■ **Zu untersuchender Text**:
━━━━━━━━
577 Mitglieder der französischen Generalversammlung, 603 Bundestagsabgeordnete, alle unter einem Dach. Diese surrealistisch-historische Versammlung wird am Mittwoch im Spiegelsaal des Versailles Palasts stattfinden.

An diesem Ort, im Jahr 1871, verkündete Bismarck, nachdem er Frankreich bezwungen hatte, die Gründung des deutschen Kaiserreichs. Fast 50 Jahre später, 1919, war Deutschland an der Reihe, im selben Saal seine Kapitulation zu unterzeichnen, das Versailles Abkommen, das den 1. Weltkrieg beendete. Am 22. Januar 2003 werden die Mitglieder der beiden Parlamente den 40. Jahrestag des “Elysée Abkommens” begehen, des Abkommens über deutsch-französische Freundschaft und Zusammenarbeit.

Das Abkommen, das von De Gaulle und Adenauer unterzeichnet wurde, war dazu bestimmt, die Versöhnung zwischen den beiden Völkern zu etablieren und dadurch die Einheit Europas zu fördern. Valérie Giscard D´Estaing und Helmut Schmidt, Mitterand und Kohl, sie alle folgen diesem Weg. Die Wahl Jacques Chirac im Jahre 1995 symbolisierte eine Veränderung. Die Beziehungen zwischen Frankreich und Deutschland gerieten in einen Stillstand, der sich innerhalb von zwei Jahren vertiefte, als die französischen Sozialisten die Wahlen gewannen. Mit dem Wahlsieg Gerhard Schröders im Jahre 98 waren es dann die Franzosen, die feststellen mußten, dass man ihnen auf der anderen Seite des Rheins die kalte Schulter zeigt.

Die politische Konjunktur hatte sich jedoch geändert. Die beiden Politiker mußten feststellen, dass sie sich gegenseitig brauchen. Chirac befürchtet, seinen Einfluss auf den sich nach Osten ausweitenden Kontinent zu verlieren. Schröder möchte sich aus der internationalen, diplomatischen Isolation befreien, in die er wegen der anti-amerikanischen Linie geraten ist, die er im Verlauf des Wahlkampfs eingeschlagen hatte. Besonders möchten die beiden auf die Gestaltung der EU Einfluss nehmen, die im Jahre 2004 25 Mitglieder zählen wird.
━━━━━━━━
■ **Gegebene Einträge**:
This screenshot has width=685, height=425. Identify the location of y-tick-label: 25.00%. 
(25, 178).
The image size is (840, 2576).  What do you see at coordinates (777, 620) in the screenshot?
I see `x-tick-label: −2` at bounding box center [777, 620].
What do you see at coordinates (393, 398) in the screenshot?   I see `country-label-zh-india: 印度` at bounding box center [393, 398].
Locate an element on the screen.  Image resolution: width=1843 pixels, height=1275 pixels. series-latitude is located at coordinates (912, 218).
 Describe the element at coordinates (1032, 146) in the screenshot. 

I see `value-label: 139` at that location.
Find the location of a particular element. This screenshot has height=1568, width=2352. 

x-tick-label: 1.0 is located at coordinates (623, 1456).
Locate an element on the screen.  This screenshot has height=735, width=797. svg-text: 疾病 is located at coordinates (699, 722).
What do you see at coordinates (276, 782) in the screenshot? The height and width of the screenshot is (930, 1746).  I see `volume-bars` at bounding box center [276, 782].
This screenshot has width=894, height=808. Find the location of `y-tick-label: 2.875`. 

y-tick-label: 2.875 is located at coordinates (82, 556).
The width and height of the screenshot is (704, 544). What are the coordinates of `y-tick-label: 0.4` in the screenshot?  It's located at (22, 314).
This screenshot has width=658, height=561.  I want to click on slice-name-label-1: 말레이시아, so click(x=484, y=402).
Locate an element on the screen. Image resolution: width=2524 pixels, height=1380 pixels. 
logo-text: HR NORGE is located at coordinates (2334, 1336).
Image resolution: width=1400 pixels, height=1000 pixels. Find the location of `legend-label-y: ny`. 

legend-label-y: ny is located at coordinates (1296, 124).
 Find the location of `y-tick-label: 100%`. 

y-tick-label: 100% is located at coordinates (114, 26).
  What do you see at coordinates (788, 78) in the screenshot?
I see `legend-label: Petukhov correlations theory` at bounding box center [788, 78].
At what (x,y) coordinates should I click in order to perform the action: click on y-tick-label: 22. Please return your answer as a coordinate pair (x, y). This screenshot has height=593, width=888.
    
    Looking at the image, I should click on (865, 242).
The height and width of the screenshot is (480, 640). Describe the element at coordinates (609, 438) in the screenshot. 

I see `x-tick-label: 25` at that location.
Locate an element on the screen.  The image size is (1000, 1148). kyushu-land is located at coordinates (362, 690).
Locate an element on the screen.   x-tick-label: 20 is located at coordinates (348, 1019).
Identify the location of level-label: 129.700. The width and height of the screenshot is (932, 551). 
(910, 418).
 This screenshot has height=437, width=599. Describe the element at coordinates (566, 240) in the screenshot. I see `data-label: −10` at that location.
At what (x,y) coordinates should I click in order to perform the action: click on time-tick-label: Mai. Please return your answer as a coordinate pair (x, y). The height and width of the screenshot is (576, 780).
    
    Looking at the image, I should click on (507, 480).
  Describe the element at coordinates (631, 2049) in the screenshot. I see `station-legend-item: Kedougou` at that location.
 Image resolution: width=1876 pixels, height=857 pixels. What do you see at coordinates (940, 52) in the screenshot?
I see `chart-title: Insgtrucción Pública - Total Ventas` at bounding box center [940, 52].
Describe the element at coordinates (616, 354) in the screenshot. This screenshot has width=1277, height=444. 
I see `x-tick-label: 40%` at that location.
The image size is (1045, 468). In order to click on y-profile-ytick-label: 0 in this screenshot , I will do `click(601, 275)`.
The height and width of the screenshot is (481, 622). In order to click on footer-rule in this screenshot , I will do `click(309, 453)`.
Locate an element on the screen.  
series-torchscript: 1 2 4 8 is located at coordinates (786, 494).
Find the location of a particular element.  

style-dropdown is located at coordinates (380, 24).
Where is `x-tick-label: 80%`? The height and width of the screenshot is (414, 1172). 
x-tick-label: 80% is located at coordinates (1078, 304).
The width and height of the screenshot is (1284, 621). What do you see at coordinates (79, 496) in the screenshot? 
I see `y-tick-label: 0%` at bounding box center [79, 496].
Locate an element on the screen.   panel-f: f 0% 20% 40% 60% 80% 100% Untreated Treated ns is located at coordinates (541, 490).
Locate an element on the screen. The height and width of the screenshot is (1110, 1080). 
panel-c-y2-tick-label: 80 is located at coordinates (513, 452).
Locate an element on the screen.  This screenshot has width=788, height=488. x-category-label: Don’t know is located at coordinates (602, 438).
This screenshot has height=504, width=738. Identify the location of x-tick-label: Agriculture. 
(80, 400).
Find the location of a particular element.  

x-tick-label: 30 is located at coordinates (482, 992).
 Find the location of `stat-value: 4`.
━━━━━━━━
■ **Deine Aufgabe**:
Beantworte mithilfe des Textes über das Elysée-Abkommen diese Fragen:
(a) In welchem Jahr verkündete Bismarck im Spiegelsaal die Gründung des deutschen Kaiserreichs?
(b) Wer unterzeichnete das Elysée-Abkommen?
(c) Wie viele Mitglieder wird die EU im Jahr 2004 zählen?
Das Material steht für sich und hängt nicht mit dem Text zusammen.

■ **Deine Lösung**:
(a) 1871
(b) De Gaulle und Adenauer
(c) 25